CamTwist has a green screen chroma key function, but it's quite primitive. It lets you select a single green HSB value and mask it out.

But the real world isn't like that. Even with a vivid green screen behind you, the camera picks up all sorts of color variations, based on where the light shines, how much light shines, even the softest shadows, and the like.

See also: Green screen lighting in the Skype Studio

When I tried using CamTwist for green screen, I kept getting blotches.

But when the Boinx people kindly sent me a test copy of BoinxTV, I discovered it has a very sophisticated set of chroma key settings, which allow a great deal of customization and subtlety. It also provides additional post processing to remove the reflective green fringe that often gets picked up by the camera when light bounces off the green background and lands on the back of the subject.
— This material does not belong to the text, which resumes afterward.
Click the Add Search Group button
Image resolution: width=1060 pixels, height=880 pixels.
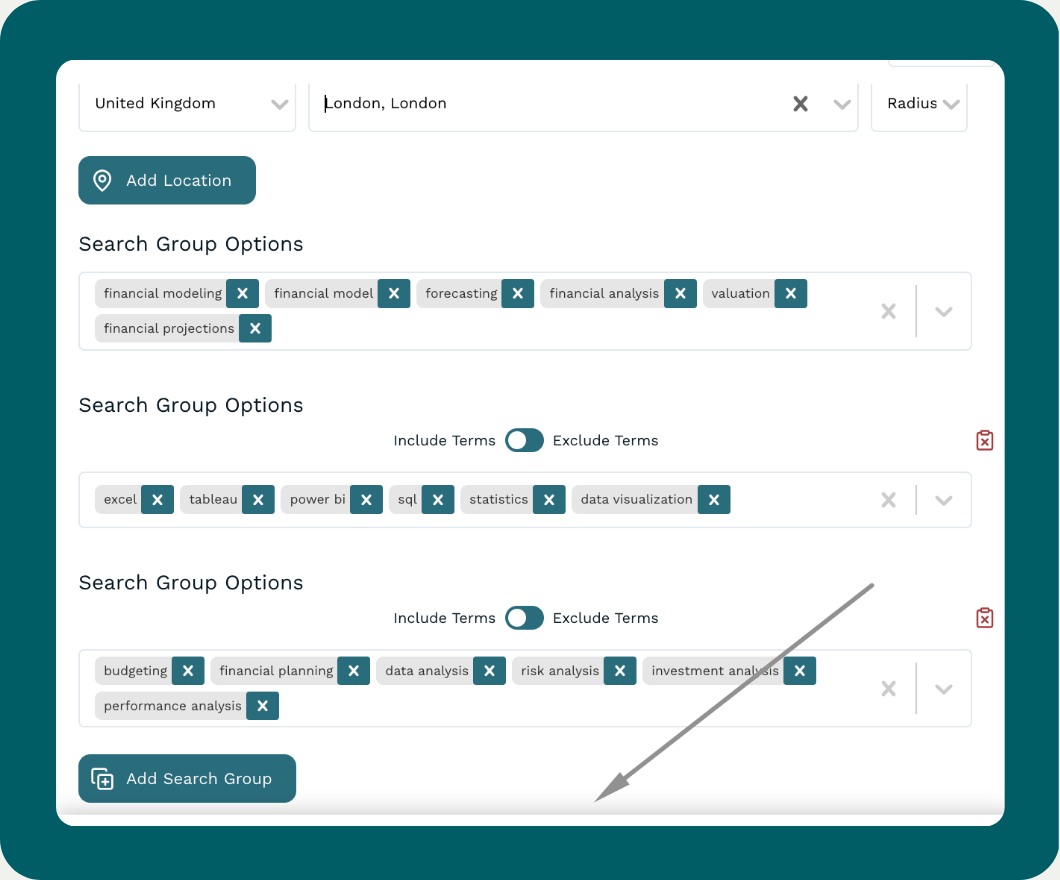187,778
Connecting BoinxTV to CamTwist to Skype

The way I get the BoinxTV output into Skype is amazingly simple. I just keep a preview window open on the desktop as BoinxTV runs. I then tell the Desktop+ feature of CamTwist to grab the contents of the BoinxTV window. And I then tell Skype to use CamTwist as the camera.

It actually works, and works well. The neat thing is that since CamTwist becomes a software camera, I can use it as input to other programs as well. When I had to give a lecture to National Defense University, and they only use Google Chat, I was able to tell Google Chat to use CamTwist as the camera and it all worked.

See also: Technology policy challenges faced by the U.S. Federal Government (video seminar)

Of course, this is just the video component. There's also sound. But that's a story we'll save for another day.